== AUFGABENSTELLUNG ==
Kannst du alles von der Zeile mit „Click the plus icon next to Save“ bis hinunter zur Zeile mit „Action: [x=233, y=26]“ noch einmal wiedergeben und dabei „icon“ gegen „button“ austauschen, ohne sonst etwas zu ändern?

== DATENLISTE ==
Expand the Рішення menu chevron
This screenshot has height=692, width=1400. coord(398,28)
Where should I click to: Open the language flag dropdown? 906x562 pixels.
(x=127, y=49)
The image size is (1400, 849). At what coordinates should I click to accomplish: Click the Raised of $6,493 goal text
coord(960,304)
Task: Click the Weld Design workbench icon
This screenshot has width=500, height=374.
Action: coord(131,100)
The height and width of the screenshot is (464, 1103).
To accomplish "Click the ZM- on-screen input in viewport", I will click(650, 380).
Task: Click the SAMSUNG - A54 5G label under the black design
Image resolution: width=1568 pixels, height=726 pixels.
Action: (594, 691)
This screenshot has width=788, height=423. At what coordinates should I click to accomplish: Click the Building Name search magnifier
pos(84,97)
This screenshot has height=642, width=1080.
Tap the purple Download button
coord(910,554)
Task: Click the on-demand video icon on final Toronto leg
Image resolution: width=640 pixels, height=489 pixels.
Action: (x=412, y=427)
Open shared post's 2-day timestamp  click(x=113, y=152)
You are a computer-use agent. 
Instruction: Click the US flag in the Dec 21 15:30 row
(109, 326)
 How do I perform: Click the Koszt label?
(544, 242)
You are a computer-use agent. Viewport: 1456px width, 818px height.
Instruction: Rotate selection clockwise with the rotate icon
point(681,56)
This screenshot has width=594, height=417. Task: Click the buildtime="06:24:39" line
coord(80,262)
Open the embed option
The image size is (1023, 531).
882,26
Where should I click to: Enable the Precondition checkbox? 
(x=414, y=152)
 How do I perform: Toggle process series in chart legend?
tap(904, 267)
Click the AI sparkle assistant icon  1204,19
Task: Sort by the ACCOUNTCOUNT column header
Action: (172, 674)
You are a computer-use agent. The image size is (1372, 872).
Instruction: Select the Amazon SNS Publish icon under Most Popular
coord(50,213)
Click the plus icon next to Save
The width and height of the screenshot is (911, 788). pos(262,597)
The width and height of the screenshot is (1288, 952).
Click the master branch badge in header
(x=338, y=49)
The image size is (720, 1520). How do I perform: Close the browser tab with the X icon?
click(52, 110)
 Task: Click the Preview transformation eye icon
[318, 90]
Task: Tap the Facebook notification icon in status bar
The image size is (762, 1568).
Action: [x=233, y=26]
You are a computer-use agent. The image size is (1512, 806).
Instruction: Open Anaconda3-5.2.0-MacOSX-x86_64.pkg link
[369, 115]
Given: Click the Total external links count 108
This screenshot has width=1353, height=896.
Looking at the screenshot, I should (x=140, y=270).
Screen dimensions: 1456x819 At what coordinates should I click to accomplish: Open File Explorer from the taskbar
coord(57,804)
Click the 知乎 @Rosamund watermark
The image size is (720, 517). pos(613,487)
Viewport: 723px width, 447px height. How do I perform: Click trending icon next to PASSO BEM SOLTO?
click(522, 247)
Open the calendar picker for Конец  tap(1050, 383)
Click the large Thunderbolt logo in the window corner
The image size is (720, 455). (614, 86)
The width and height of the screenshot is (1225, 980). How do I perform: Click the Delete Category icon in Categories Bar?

== LÖSUNG ==
Click the plus button next to Save
The width and height of the screenshot is (911, 788). pos(262,597)
The width and height of the screenshot is (1288, 952).
Click the master branch badge in header
(x=338, y=49)
The image size is (720, 1520). How do I perform: Close the browser tab with the X button?
click(52, 110)
 Task: Click the Preview transformation eye button
[318, 90]
Task: Tap the Facebook notification button in status bar
The image size is (762, 1568).
Action: [x=233, y=26]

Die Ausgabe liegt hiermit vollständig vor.